_GIVEN DATA_
....

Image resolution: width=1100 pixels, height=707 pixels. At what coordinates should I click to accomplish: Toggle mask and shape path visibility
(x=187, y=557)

....

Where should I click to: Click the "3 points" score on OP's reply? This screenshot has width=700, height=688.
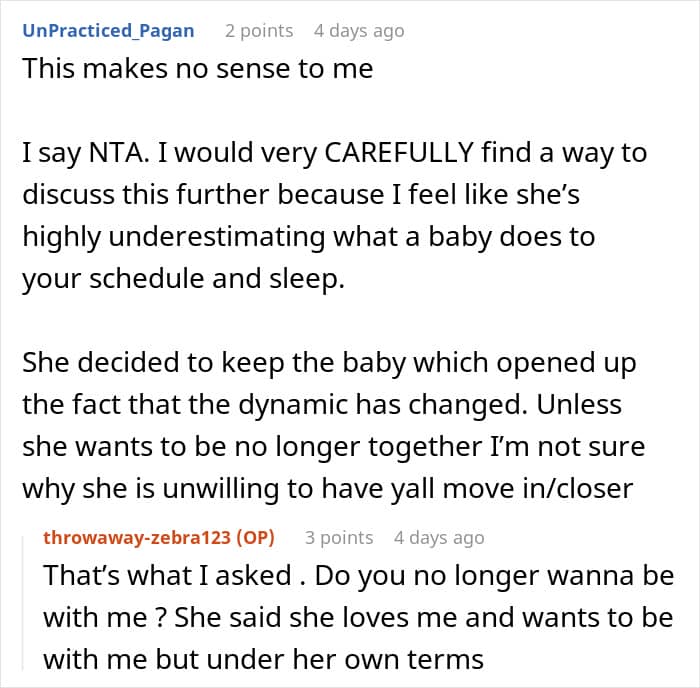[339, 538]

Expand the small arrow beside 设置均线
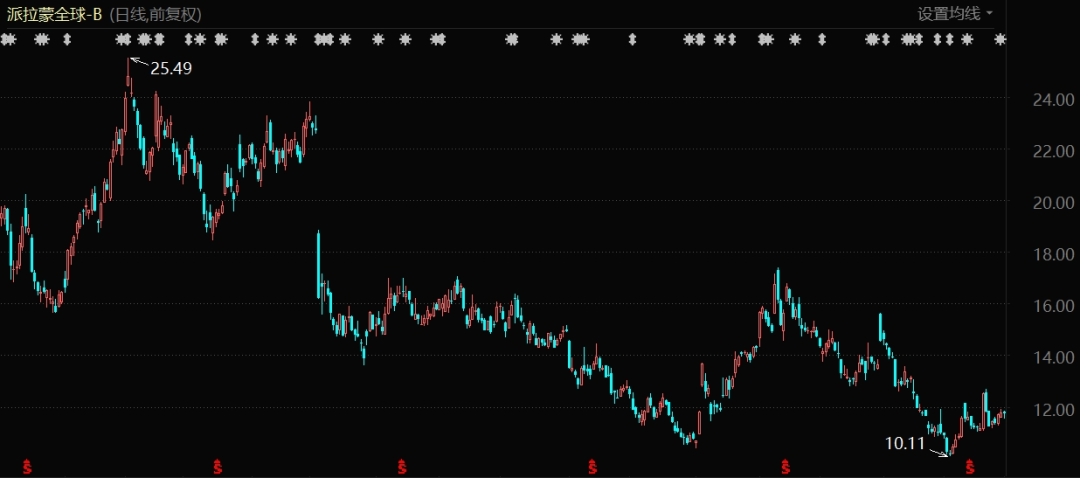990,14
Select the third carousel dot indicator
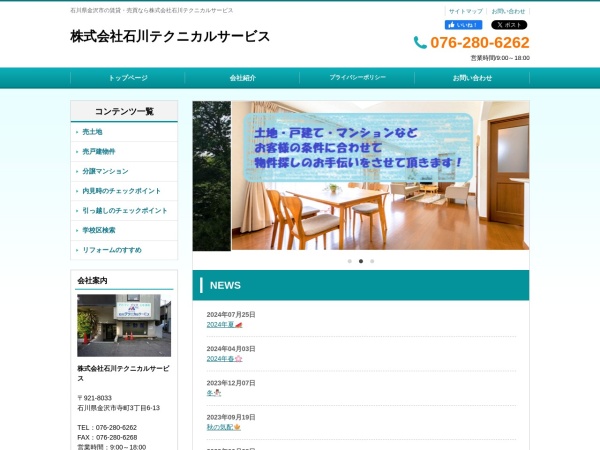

....

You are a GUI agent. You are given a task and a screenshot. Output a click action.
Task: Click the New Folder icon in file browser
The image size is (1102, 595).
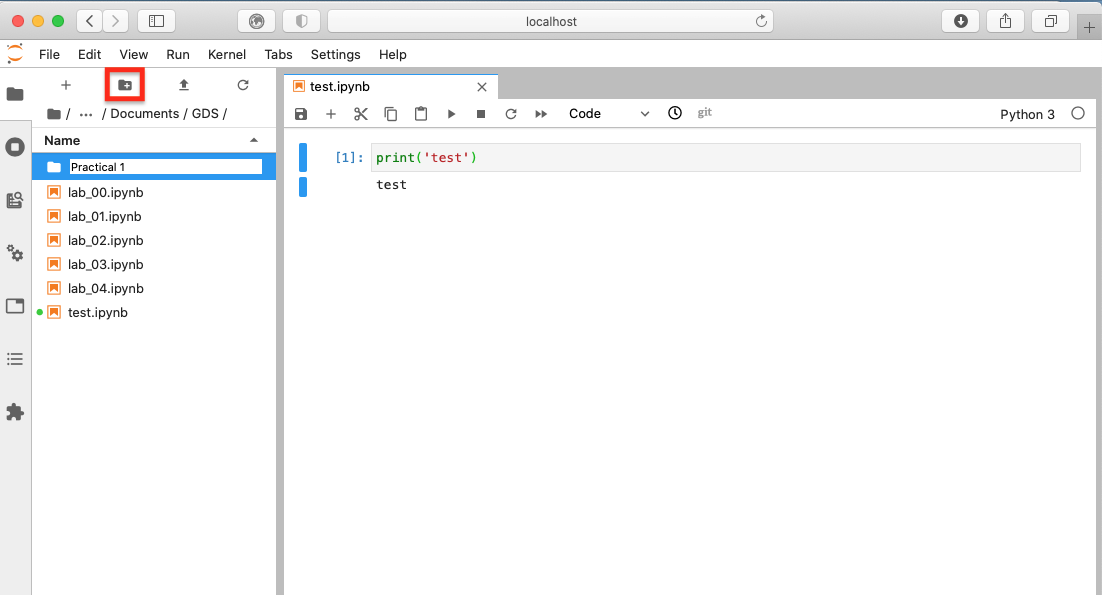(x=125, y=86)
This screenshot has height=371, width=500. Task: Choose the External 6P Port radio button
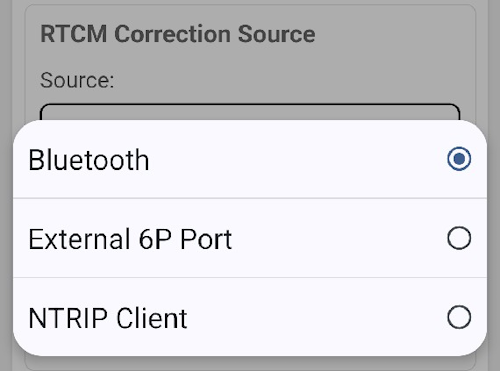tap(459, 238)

....

_ABOUT THIS TASK_
Copy the lines above exactly, starting at the one with "Expand the small arrow beside 设置均线" and ending at the one with "Select the third carousel dot indicator", both included. Leave out any pictures and add nothing else.

_EXERCISE SOLUTION_
Expand the small arrow beside 设置均线
990,14
Select the third carousel dot indicator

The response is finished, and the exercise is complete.